* _About this task_: Rewrite the lines from the one holding "has height=777, width=1360." through the one holding "tab-amazon-active: a is", inclusive, putting "item" in place of "element" and keeping everything else the same.
***
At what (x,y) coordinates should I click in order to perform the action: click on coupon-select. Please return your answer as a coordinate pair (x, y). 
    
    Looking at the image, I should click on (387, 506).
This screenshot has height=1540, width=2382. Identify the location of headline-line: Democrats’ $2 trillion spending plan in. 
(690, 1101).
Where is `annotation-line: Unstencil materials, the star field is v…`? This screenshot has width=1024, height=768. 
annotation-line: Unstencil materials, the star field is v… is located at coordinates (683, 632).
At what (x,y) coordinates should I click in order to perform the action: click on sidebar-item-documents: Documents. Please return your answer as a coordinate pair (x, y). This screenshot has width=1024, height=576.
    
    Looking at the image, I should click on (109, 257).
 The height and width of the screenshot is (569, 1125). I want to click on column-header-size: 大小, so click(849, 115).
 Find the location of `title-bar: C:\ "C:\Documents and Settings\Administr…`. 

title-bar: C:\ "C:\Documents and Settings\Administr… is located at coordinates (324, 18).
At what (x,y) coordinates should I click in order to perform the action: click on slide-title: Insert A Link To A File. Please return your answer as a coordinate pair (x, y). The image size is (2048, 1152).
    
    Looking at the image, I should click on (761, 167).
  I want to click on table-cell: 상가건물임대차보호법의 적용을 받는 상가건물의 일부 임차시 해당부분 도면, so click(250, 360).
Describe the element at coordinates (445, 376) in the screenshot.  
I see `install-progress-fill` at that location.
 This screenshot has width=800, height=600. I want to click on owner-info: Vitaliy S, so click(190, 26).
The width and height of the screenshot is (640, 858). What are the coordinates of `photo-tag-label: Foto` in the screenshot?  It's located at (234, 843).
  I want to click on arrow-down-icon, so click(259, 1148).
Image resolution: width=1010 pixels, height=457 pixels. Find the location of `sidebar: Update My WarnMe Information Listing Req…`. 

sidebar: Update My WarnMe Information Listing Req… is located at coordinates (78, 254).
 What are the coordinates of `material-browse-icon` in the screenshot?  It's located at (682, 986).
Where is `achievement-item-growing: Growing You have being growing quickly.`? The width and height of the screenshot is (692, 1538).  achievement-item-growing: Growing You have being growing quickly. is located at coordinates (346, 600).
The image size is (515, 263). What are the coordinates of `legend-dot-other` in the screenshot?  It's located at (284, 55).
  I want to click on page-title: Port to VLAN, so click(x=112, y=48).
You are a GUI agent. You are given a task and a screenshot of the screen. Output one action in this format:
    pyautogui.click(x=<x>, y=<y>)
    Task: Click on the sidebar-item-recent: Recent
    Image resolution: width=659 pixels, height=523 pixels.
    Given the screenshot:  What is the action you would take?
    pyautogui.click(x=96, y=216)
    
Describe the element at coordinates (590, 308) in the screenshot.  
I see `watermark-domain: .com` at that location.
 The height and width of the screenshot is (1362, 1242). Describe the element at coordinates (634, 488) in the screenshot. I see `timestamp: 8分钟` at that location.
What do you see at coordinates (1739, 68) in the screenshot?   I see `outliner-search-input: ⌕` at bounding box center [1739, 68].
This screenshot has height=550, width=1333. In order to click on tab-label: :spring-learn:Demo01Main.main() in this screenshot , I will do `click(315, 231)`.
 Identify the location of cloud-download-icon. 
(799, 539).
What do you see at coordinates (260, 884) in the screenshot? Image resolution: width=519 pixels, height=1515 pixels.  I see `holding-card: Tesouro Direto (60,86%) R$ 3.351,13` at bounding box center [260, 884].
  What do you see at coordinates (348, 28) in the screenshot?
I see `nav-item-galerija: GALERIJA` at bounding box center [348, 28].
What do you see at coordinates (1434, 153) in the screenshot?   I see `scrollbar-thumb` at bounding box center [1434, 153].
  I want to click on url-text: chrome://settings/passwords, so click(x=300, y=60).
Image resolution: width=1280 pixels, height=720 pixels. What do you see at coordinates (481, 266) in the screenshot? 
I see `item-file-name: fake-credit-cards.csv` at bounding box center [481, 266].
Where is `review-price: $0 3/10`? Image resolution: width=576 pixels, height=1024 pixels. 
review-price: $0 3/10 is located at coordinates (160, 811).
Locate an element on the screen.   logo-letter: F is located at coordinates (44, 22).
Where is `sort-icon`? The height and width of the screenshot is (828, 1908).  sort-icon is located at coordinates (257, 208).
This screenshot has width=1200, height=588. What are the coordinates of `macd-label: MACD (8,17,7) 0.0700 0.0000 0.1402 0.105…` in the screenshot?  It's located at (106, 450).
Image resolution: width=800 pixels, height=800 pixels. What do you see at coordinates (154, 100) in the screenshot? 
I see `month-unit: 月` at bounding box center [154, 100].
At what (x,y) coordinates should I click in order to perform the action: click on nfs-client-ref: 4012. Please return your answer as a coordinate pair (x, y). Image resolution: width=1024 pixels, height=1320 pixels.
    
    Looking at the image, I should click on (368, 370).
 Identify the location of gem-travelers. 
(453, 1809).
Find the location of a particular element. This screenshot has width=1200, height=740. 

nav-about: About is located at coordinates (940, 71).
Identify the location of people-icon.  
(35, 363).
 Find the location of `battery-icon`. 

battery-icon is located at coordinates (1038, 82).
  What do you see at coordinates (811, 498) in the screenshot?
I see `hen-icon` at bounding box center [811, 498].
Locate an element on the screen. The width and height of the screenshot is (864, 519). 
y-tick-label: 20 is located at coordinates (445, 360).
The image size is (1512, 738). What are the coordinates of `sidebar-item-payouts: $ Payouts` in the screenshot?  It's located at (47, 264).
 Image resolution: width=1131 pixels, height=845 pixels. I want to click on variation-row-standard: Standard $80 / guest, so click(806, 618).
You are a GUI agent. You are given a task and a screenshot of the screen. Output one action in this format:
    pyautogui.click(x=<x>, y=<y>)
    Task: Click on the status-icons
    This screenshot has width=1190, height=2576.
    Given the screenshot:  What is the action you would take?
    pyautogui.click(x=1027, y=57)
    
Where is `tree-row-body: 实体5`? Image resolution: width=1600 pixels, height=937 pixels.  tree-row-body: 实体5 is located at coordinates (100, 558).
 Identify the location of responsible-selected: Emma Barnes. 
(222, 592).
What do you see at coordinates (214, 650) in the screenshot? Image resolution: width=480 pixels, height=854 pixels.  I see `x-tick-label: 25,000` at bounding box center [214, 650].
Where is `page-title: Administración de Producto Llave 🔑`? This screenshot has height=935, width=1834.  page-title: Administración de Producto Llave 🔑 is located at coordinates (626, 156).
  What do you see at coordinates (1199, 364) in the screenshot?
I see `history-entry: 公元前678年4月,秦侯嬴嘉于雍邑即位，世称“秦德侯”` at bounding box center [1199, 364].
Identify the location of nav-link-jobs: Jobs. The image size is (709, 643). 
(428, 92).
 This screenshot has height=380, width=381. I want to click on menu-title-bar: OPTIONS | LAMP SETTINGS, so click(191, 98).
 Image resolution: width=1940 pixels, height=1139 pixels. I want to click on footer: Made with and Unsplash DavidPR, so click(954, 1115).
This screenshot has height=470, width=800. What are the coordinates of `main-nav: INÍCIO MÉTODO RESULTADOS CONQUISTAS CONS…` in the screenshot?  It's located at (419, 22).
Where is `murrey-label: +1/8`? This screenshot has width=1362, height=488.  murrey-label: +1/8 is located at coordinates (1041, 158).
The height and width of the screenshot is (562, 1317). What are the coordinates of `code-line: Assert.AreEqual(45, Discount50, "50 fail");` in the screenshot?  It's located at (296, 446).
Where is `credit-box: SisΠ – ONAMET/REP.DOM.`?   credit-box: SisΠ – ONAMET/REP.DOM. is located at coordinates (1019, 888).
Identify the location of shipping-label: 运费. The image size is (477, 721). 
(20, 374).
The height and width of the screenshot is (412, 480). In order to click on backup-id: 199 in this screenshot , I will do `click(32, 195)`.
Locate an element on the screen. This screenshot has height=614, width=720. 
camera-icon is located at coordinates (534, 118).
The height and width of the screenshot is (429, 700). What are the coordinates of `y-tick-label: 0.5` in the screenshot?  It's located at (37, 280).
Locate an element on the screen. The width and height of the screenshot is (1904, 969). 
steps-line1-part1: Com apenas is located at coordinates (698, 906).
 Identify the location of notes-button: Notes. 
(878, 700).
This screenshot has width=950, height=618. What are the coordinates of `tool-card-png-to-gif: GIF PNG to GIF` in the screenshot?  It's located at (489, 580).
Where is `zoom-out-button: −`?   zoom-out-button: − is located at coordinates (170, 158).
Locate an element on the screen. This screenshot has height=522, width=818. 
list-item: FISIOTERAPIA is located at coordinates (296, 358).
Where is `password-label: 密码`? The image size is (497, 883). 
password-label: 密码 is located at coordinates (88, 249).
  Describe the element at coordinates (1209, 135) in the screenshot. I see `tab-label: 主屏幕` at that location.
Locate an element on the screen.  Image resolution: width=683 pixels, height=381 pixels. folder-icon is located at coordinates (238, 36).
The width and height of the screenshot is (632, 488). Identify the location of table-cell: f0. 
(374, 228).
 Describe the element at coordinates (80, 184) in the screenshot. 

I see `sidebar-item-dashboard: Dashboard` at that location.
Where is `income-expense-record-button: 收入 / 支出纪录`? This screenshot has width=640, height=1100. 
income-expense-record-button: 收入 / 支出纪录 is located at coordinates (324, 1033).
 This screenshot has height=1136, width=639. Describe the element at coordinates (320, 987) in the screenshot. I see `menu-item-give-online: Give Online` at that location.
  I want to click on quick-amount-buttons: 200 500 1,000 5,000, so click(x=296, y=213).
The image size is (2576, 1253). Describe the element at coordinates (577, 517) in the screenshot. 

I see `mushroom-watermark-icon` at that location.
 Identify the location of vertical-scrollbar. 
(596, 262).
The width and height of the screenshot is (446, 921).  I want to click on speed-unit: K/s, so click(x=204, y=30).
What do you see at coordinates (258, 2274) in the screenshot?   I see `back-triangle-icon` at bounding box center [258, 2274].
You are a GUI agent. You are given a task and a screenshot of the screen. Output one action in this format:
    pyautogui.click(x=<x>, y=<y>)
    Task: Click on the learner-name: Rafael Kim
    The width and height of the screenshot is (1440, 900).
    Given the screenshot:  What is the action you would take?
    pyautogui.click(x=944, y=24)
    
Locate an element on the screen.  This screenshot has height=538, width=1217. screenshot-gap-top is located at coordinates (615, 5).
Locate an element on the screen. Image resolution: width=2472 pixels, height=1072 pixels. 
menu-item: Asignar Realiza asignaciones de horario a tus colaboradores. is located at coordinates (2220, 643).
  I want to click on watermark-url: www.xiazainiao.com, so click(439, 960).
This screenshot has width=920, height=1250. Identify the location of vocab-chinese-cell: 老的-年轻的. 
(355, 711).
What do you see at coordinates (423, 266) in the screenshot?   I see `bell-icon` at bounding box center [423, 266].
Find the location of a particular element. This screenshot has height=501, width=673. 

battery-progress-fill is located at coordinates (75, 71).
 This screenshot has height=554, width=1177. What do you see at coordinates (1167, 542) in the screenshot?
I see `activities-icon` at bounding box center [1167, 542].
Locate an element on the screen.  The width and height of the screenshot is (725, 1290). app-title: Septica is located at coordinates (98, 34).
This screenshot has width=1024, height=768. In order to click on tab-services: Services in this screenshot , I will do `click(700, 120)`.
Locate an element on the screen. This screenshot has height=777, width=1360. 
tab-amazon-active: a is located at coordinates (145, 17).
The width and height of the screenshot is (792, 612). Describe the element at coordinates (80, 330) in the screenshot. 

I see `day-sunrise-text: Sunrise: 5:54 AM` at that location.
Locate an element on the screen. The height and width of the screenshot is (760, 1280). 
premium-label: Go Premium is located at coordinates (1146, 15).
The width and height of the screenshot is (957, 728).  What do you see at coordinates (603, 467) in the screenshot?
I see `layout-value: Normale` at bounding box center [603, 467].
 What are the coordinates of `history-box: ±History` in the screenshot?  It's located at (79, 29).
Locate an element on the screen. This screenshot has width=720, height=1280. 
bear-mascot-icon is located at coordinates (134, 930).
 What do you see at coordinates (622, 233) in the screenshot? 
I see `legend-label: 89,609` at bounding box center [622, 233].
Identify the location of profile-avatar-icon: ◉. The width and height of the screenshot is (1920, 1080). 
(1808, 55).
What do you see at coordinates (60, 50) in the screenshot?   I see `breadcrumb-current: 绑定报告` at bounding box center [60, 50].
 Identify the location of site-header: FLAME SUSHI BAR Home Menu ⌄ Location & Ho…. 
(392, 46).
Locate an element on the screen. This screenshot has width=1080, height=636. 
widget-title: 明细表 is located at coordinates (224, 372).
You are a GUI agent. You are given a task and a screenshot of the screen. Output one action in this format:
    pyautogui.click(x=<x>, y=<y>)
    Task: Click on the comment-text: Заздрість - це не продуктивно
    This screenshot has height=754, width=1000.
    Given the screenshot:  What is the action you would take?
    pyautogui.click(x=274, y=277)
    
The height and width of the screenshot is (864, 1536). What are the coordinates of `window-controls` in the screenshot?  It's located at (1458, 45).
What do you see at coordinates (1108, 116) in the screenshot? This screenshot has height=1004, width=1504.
***
* _Result of this task_:
Locate an item on the screen. This screenshot has height=777, width=1360. 
tab-amazon-active: a is located at coordinates (145, 17).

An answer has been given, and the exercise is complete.